Common Misconceptions

  • "High BLEU/ROUGE means high quality." These metrics measure surface overlap, not quality. A generated text can score high by copying phrases from the reference while being incoherent or factually wrong. Conversely, an excellent paraphrase using entirely different words will score near zero.
  • "BLEU measures how good a translation is." BLEU measures how similar a translation is to specific reference translations. It penalizes valid alternative translations that happen to use different words or structures.
  • "BERTScore solves the problems of BLEU and ROUGE." BERTScore improves on surface-level matching but still only captures semantic similarity to a reference. It does not evaluate factual accuracy, coherence, or task-specific quality.
  • "These metrics are outdated and useless." For well-defined tasks with clear references (translation, summarization), they remain useful as fast, cheap development metrics. They are less useful for evaluating general-purpose LLMs.
  • "ROUGE is just BLEU for summarization." While conceptually related, ROUGE and BLEU differ fundamentally: ROUGE emphasizes recall (coverage of reference content), while BLEU emphasizes precision (correctness of generated content). They answer different questions about text quality.
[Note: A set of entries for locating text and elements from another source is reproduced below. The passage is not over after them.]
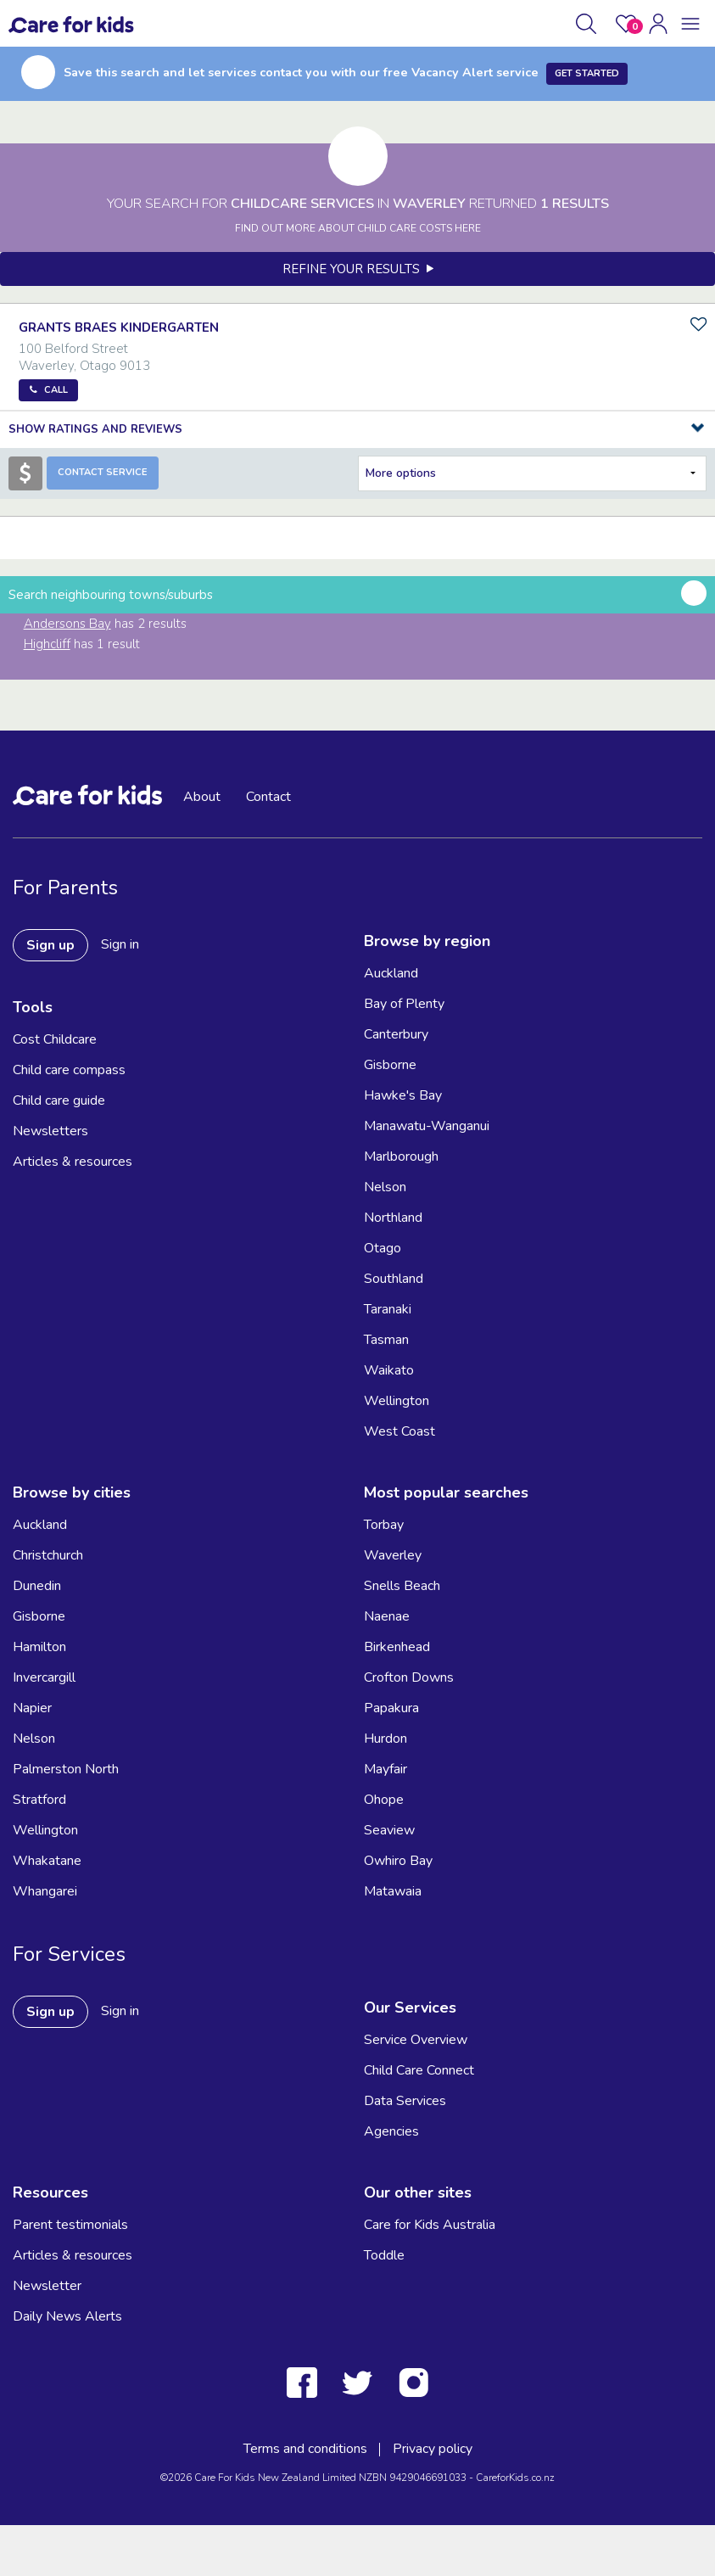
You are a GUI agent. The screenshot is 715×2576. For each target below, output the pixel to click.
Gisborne (390, 1065)
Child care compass (69, 1070)
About (202, 796)
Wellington (396, 1401)
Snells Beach (402, 1585)
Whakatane (47, 1860)
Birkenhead (397, 1647)
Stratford (39, 1799)
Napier (32, 1708)
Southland (393, 1278)
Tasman (386, 1339)
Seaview (389, 1830)
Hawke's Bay (403, 1095)
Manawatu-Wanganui (426, 1126)
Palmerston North (66, 1769)
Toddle (384, 2255)
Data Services (405, 2101)
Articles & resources (72, 1161)
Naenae (387, 1616)
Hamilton (39, 1647)
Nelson (385, 1187)
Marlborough (401, 1156)
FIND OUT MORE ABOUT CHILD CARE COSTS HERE (358, 228)
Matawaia (393, 1891)
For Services (69, 1954)
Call (56, 390)
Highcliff (47, 644)
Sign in (120, 944)
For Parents (65, 887)
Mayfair (385, 1769)
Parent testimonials (70, 2224)
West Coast (399, 1431)
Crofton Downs (409, 1677)
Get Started (587, 73)
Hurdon (385, 1738)
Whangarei (45, 1891)
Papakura (391, 1708)
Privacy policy (432, 2448)
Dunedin (37, 1585)
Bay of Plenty (404, 1003)
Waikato (389, 1370)
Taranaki (387, 1309)
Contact (268, 796)
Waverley (393, 1555)
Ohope (384, 1799)
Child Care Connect (419, 2070)
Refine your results (357, 268)
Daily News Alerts (67, 2316)
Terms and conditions (305, 2448)
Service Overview (415, 2039)
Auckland (391, 973)
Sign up (50, 945)
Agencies (391, 2131)
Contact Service (103, 472)
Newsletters (50, 1131)
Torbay (384, 1524)
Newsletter (47, 2285)
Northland (393, 1217)
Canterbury (396, 1034)
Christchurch (48, 1555)
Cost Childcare (55, 1039)
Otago (382, 1248)
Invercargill (44, 1677)
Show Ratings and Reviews (95, 429)
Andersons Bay (67, 623)
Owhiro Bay (398, 1860)
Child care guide (59, 1100)
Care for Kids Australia (429, 2224)
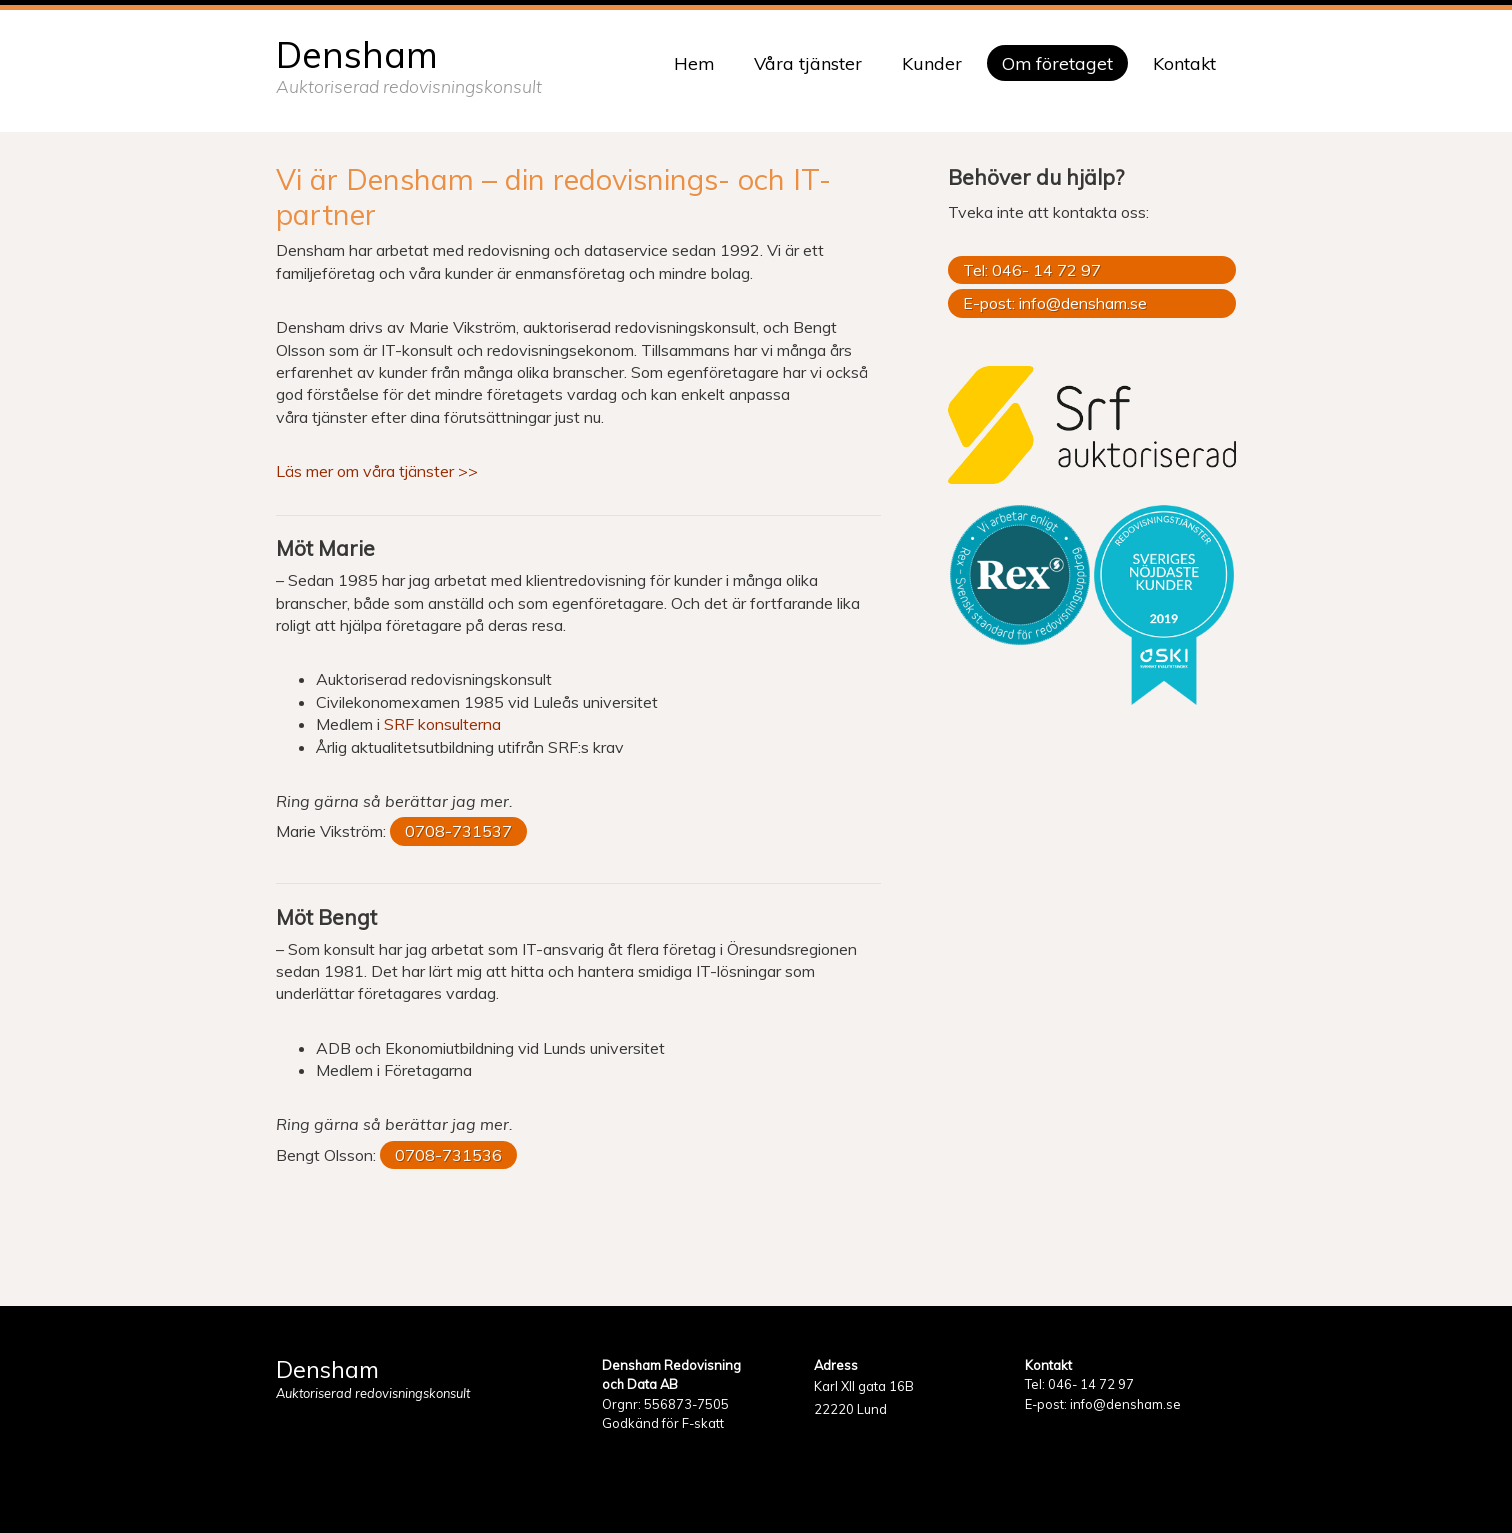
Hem (694, 63)
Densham (327, 1369)
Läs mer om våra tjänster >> (377, 471)
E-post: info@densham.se (1055, 303)
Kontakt (1184, 63)
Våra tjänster (808, 63)
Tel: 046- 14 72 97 (1032, 270)
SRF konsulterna (442, 724)
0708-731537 (458, 831)
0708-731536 (448, 1155)
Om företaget (1057, 63)
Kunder (932, 63)
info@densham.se (1125, 1404)
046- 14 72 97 (1091, 1384)
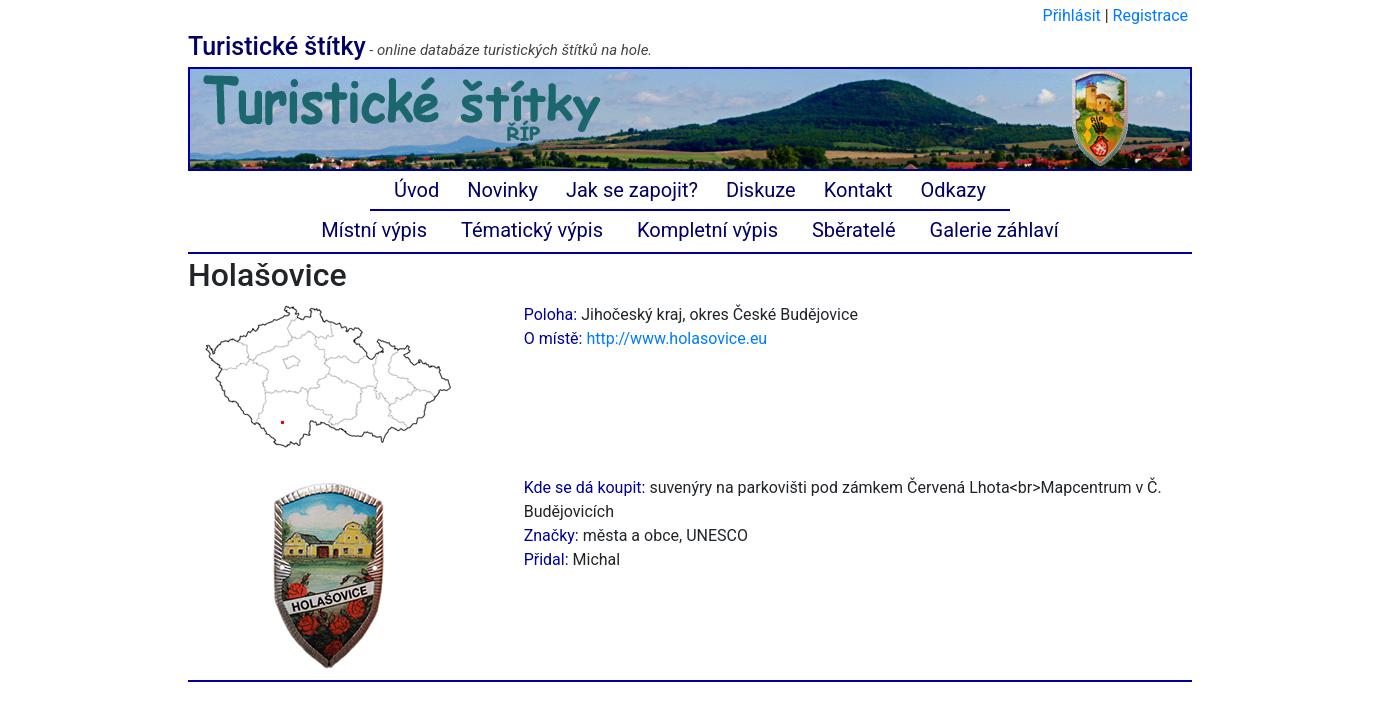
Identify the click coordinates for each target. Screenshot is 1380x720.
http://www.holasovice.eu (676, 338)
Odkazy (953, 190)
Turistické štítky (277, 46)
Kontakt (858, 190)
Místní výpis (374, 230)
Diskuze (761, 190)
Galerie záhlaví (994, 230)
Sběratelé (854, 230)
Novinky (502, 190)
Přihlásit (1072, 15)
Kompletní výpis (707, 230)
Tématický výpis (532, 230)
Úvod (416, 190)
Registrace (1150, 15)
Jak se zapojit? (632, 190)
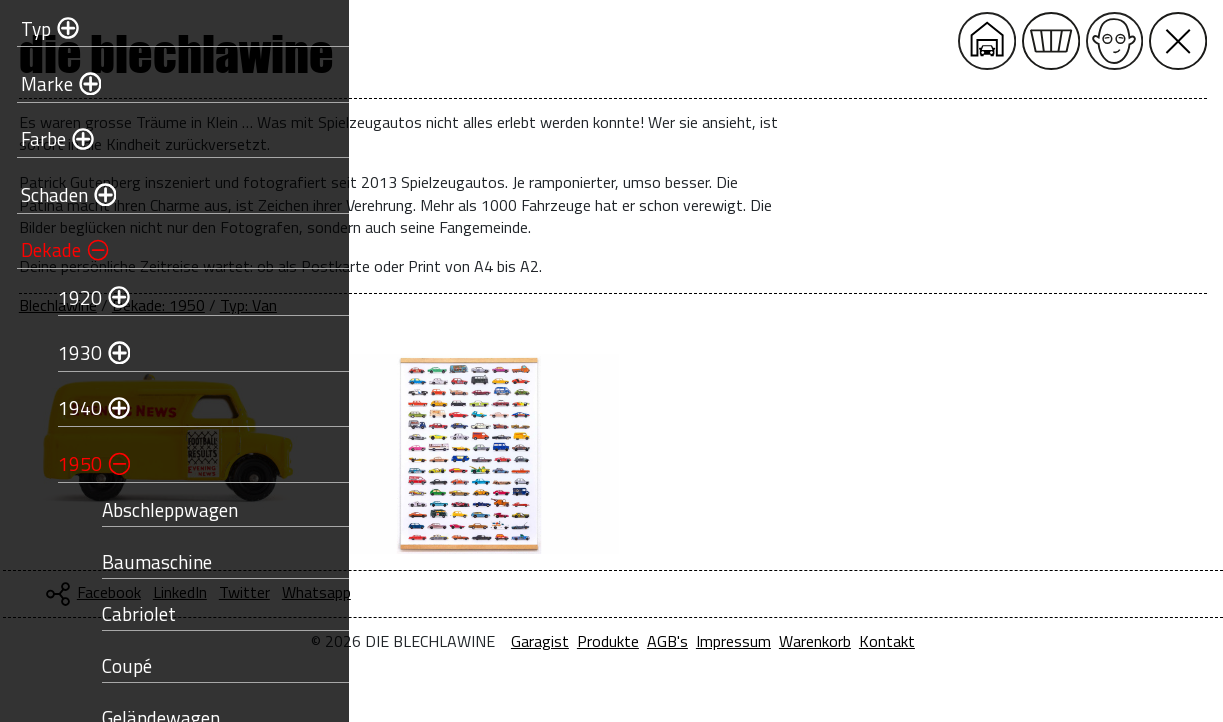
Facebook (442, 592)
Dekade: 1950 (491, 305)
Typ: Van (581, 305)
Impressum (900, 641)
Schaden (41, 194)
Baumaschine (144, 561)
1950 (67, 463)
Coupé (114, 665)
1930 (67, 352)
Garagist (707, 641)
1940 (67, 407)
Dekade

Connections to Other Concepts

  • perplexity.md: An intrinsic metric (measures model behavior) whereas BLEU, ROUGE, and BERTScore are extrinsic metrics (measure output quality against references). They complement each other.
  • llm-as-judge.md: Has largely replaced these metrics for evaluating open-ended LLM outputs, but still sometimes uses them as features in a broader evaluation rubric.
  • tokenization.md: All three metrics are sensitive to tokenization choices. BLEU and ROUGE operate on token sequences; BERTScore uses the underlying model's tokenizer.
  • token-embeddings.md: BERTScore relies on contextual embeddings, connecting it to the broader literature on learned text representations.
  • benchmarks.md: Many standard benchmarks (WMT for translation, CNN/DailyMail for summarization) report these metrics as their primary evaluation measure.
  • human-evaluation.md: The ultimate validation for all automated metrics. A metric's value is measured by its correlation with human judgments.

Further Reading

  • Papineni et al., "BLEU: a Method for Automatic Evaluation of Machine Translation" (2002) -- the original BLEU paper, one of the most cited papers in NLP.
  • Lin, "ROUGE: A Package for Automatic Evaluation of Summaries" (2004) -- the foundational ROUGE paper that standardized summarization evaluation.
  • Zhang et al., "BERTScore: Evaluating Text Generation with BERT" (2020) -- introduces BERTScore and demonstrates its superior correlation with human judgments compared to n-gram metrics.